* What is needed:
Exclude the pictures, then repeat exactly each line from the one containing "Login (102, 7)" to the final line of the records that follow.

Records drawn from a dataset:

══════

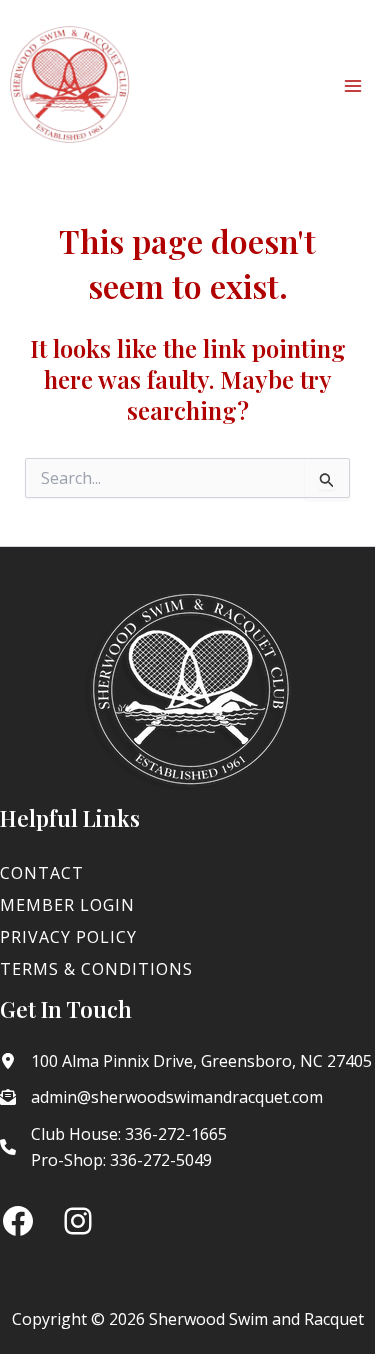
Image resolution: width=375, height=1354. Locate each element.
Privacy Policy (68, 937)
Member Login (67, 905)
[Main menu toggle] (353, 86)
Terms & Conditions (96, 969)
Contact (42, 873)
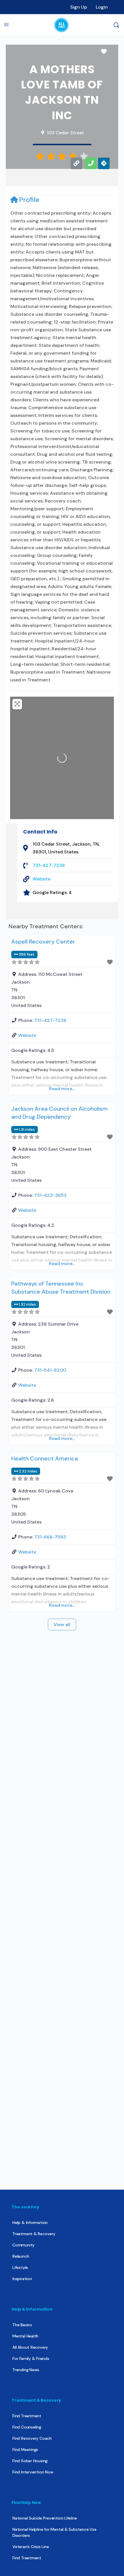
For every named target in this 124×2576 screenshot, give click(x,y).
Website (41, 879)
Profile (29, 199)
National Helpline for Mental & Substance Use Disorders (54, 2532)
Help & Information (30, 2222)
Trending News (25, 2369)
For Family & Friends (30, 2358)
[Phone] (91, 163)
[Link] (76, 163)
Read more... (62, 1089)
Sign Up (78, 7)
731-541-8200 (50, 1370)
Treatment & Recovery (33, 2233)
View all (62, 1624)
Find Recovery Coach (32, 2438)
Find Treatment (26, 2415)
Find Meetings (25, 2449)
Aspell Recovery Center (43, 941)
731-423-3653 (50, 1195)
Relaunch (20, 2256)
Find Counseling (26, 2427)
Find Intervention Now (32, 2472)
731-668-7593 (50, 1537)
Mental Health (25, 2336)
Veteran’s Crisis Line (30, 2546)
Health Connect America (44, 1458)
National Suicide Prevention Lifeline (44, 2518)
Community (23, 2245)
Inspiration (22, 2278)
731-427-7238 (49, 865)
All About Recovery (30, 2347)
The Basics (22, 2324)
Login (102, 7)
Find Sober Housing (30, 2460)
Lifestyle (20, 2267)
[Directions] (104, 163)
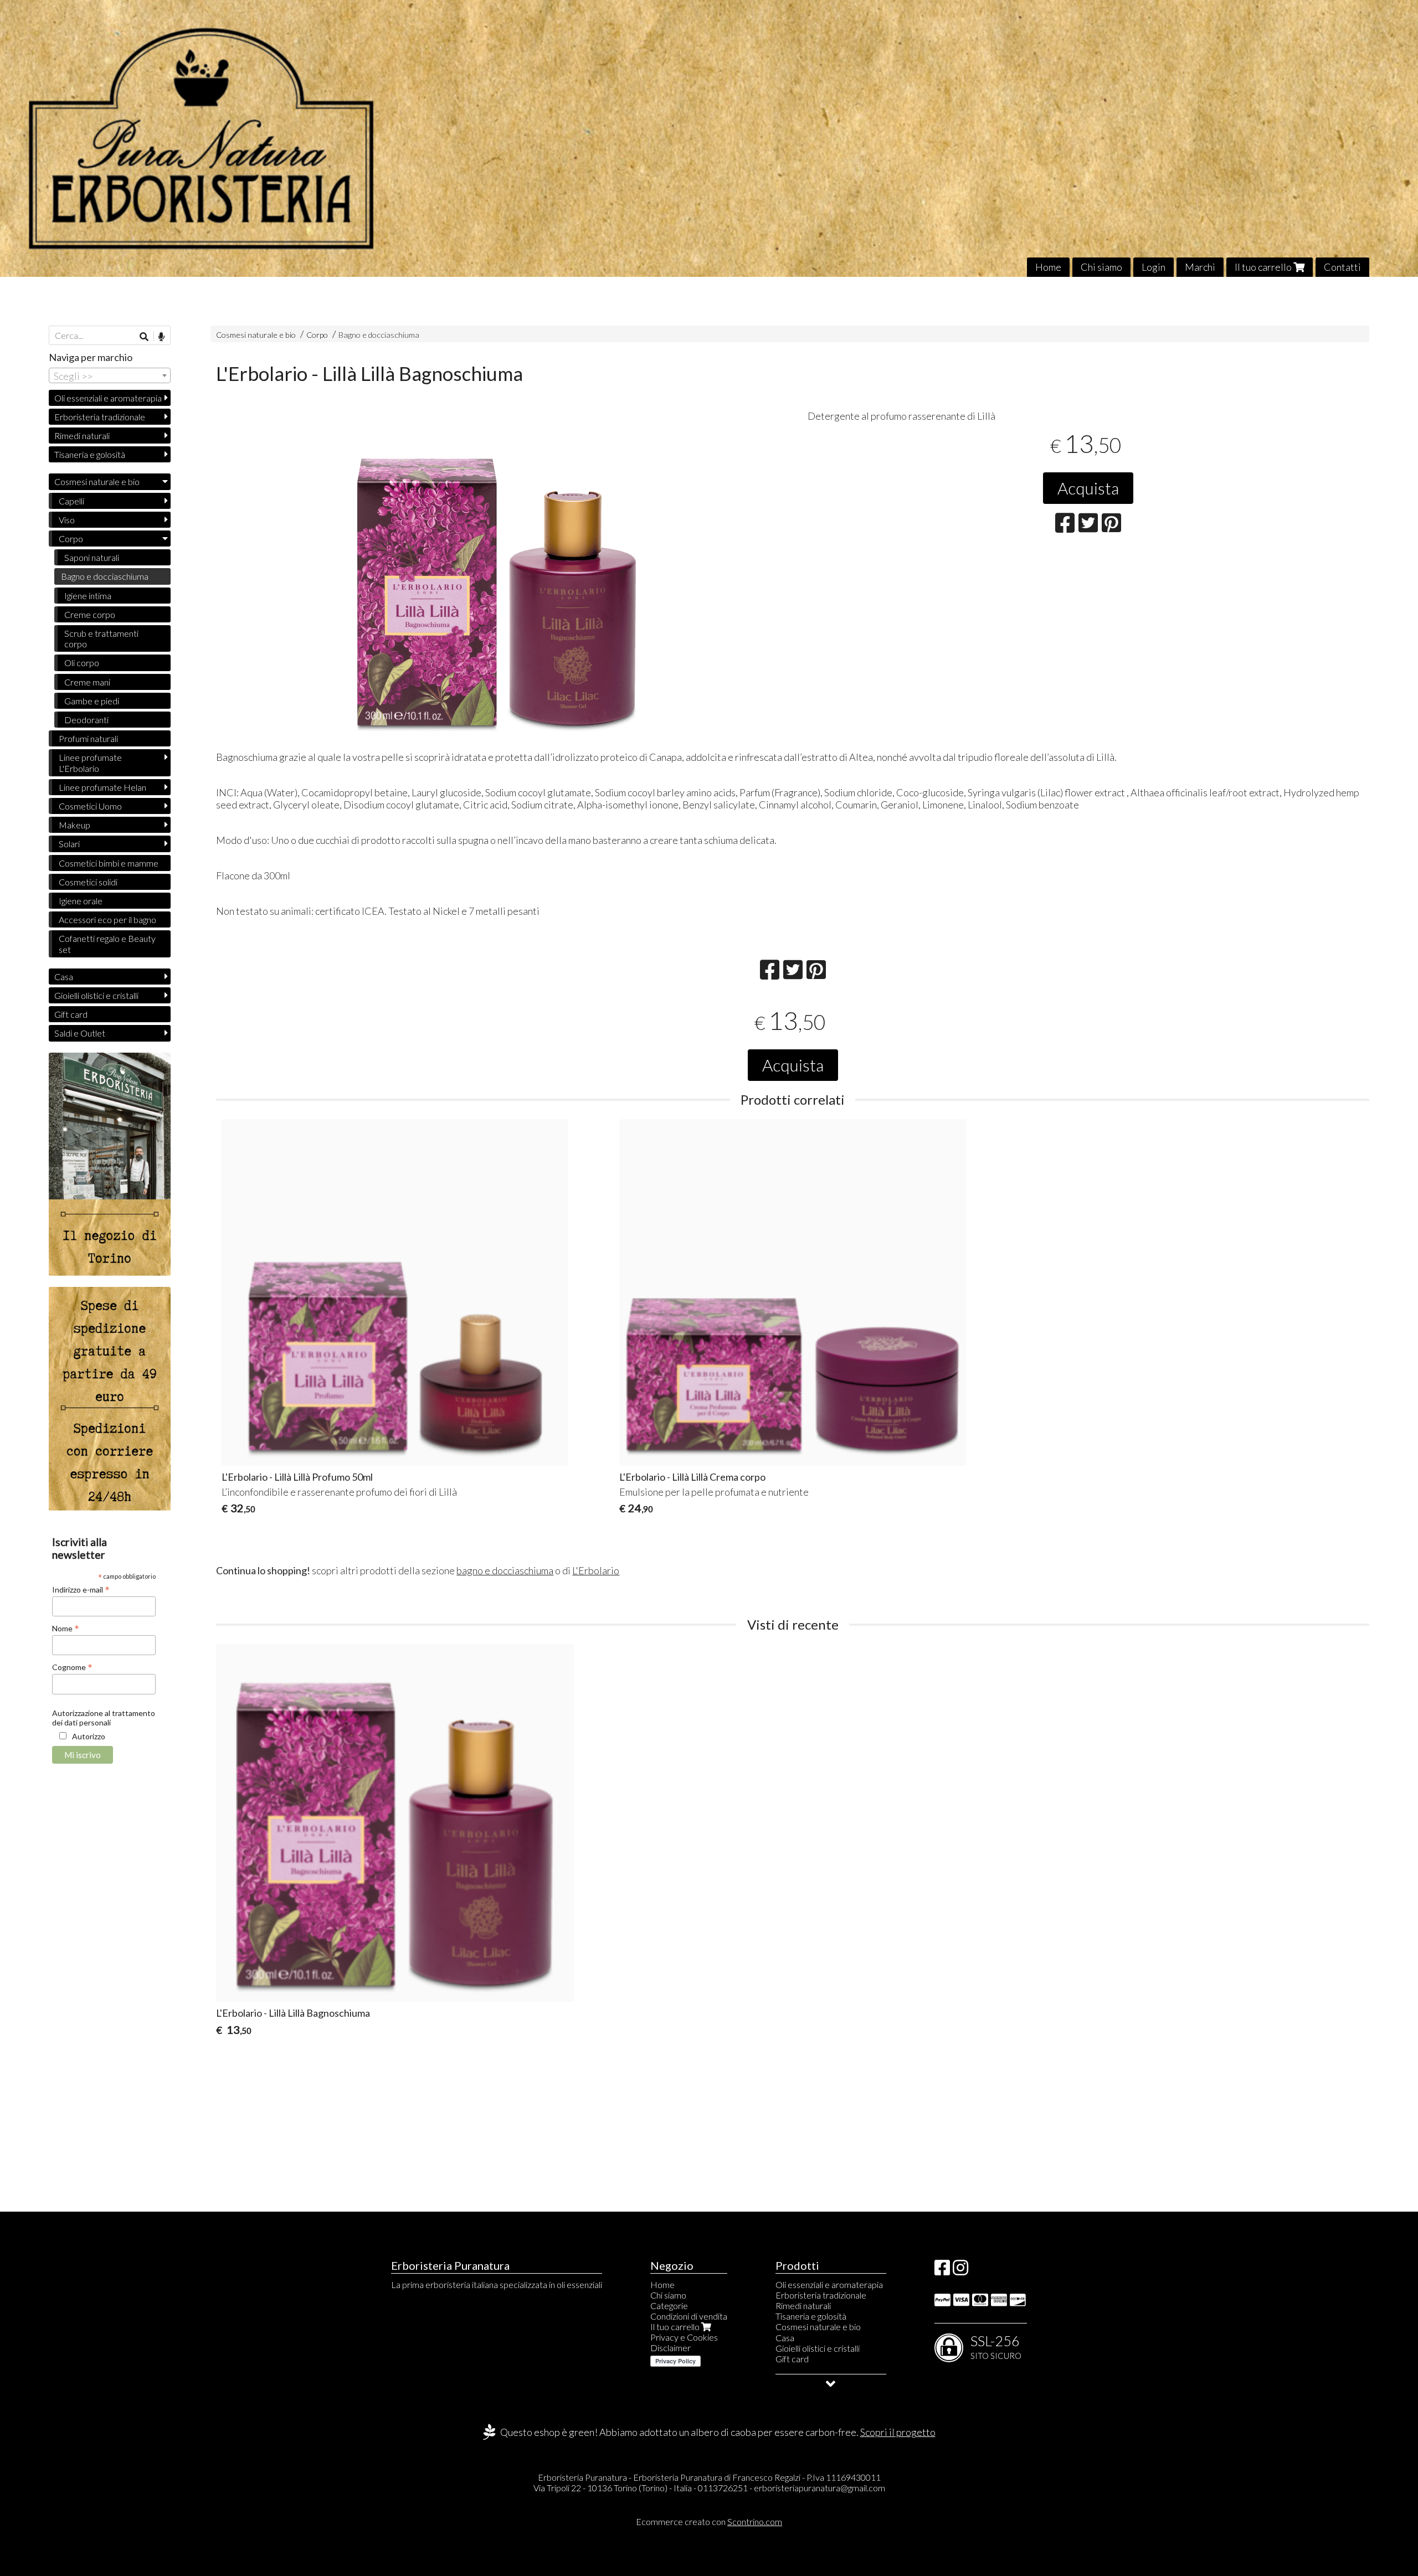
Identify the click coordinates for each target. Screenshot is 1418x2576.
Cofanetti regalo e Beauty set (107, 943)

══════

* Solution:
Login (102, 7)
Find Sober Housing (30, 2460)
Lifestyle (20, 2267)
[Directions] (104, 163)
Identify the click coordinates for each target. Screenshot is 1418x2576.
Cofanetti regalo e Beauty set (107, 943)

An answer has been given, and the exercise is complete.